[Dataset items]
####################
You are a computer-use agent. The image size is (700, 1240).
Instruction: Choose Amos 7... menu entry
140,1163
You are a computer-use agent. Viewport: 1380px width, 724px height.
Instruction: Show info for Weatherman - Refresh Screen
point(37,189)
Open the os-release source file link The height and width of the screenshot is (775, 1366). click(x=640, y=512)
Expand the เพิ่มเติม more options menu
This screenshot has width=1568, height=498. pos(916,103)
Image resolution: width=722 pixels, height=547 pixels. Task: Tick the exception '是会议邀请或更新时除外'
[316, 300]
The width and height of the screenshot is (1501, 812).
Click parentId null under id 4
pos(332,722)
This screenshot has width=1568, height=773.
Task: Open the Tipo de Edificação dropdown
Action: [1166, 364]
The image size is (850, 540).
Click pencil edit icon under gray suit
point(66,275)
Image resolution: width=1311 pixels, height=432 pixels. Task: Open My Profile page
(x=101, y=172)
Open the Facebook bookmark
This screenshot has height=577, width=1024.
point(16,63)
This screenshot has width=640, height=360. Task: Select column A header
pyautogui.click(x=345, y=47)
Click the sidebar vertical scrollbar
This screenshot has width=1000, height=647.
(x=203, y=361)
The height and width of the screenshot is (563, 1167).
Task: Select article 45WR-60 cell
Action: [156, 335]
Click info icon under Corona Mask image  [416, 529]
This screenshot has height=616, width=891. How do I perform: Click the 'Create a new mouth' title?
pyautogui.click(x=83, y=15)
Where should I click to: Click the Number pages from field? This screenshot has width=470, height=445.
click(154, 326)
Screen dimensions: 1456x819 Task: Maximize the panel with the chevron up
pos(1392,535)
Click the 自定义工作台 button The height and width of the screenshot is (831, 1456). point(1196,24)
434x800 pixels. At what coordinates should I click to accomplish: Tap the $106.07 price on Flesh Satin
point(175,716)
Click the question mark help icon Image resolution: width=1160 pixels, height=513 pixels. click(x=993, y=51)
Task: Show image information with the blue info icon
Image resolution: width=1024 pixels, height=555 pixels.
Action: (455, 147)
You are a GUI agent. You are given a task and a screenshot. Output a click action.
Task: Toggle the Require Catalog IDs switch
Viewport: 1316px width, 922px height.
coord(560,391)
####################
■ **WHAT TO DO**: Copy out everything from the start of the records down to the line containing "point(16,63)", verbatim.

■ **THE SOLUTION**:
You are a computer-use agent. The image size is (700, 1240).
Instruction: Choose Amos 7... menu entry
140,1163
You are a computer-use agent. Viewport: 1380px width, 724px height.
Instruction: Show info for Weatherman - Refresh Screen
point(37,189)
Open the os-release source file link The height and width of the screenshot is (775, 1366). click(x=640, y=512)
Expand the เพิ่มเติม more options menu
This screenshot has width=1568, height=498. pos(916,103)
Image resolution: width=722 pixels, height=547 pixels. Task: Tick the exception '是会议邀请或更新时除外'
[316, 300]
The width and height of the screenshot is (1501, 812).
Click parentId null under id 4
pos(332,722)
This screenshot has width=1568, height=773.
Task: Open the Tipo de Edificação dropdown
Action: [1166, 364]
The image size is (850, 540).
Click pencil edit icon under gray suit
point(66,275)
Image resolution: width=1311 pixels, height=432 pixels. Task: Open My Profile page
(x=101, y=172)
Open the Facebook bookmark
This screenshot has height=577, width=1024.
point(16,63)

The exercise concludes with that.